RL:  Well, probably just one thing. I was just appointed by President Biden to serve on the President’s Advisory Commission on the Arts, which was a tough climb to get there from day one of transition. I had submitted all my paperwork, and it was the thing that I had selected from the Plum book that I was interested in, which is all stuff we’ve been talking about. Let’s just say, that Pipeline is very clogged, as I’m sure you know, and really hard to work your way through it.

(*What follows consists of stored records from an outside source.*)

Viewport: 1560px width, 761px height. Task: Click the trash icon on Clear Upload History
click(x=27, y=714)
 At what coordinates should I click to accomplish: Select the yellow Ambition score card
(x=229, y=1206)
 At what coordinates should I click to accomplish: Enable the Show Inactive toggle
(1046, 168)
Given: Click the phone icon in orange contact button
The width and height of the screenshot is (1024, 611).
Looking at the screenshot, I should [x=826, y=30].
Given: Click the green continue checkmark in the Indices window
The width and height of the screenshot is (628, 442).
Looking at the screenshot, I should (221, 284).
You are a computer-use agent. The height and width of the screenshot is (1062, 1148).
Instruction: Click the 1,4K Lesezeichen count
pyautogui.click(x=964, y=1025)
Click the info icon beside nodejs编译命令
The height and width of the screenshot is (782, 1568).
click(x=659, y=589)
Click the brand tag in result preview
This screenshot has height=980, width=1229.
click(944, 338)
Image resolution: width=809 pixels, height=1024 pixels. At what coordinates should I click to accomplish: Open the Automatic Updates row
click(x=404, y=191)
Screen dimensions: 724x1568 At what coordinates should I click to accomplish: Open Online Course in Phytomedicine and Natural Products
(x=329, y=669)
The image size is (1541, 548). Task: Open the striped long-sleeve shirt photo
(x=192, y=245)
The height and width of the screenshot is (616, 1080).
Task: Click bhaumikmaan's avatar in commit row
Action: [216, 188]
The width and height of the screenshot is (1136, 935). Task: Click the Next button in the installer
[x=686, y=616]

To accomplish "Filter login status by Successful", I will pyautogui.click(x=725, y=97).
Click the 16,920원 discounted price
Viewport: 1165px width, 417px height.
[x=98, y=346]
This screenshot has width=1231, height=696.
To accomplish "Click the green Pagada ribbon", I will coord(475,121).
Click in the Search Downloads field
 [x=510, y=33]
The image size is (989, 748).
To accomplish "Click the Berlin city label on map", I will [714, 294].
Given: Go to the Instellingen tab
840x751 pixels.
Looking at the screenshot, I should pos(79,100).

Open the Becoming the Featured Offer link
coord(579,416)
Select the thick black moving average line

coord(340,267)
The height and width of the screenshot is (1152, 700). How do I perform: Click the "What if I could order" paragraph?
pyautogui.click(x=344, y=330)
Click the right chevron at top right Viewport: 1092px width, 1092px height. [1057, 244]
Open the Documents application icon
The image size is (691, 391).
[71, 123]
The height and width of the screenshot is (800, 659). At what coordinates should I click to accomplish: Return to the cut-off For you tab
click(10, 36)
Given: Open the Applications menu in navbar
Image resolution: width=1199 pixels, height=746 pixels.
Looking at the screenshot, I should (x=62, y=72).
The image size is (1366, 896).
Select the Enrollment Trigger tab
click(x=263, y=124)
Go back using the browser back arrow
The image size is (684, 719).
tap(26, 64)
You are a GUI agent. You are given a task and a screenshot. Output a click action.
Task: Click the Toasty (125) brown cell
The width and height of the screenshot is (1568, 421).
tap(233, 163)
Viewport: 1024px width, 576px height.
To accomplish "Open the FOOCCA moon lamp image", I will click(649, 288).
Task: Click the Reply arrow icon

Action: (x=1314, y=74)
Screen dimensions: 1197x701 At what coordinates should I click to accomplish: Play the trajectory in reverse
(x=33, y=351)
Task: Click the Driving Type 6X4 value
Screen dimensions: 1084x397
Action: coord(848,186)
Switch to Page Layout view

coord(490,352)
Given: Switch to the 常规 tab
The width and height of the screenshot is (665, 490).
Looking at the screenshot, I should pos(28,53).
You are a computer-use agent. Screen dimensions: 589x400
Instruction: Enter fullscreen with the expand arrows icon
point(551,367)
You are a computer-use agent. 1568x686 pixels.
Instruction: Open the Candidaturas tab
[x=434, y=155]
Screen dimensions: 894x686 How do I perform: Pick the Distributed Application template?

I guess one thing I learned is I just have to persist, and I still have enough bandwidth to persist even though I have been discouraged many times by the process. This appointment finally happened, and I’m unpacking the appointment and trying to figure out what I can leverage and how I can have some social impact in the arts as it relates to communities who don’t have access to the arts.

I’m now working with what’s called the Reach program, which you may or may not know about, is the Kennedy Center attempt at community engagement and social impact. It’s very new and it needs a lot of umph and development, but there’s some really good people in the organization that I’ve found my allies. So yes, that’s kind of an interesting new piece of my world.

JW:  Wonderful. Well, I know you’re going to do good things. I’m sure of that.

RL:  I’m gonna kick some butt, I’ll tell you. I’m here to make good trouble. Just like John Lewis.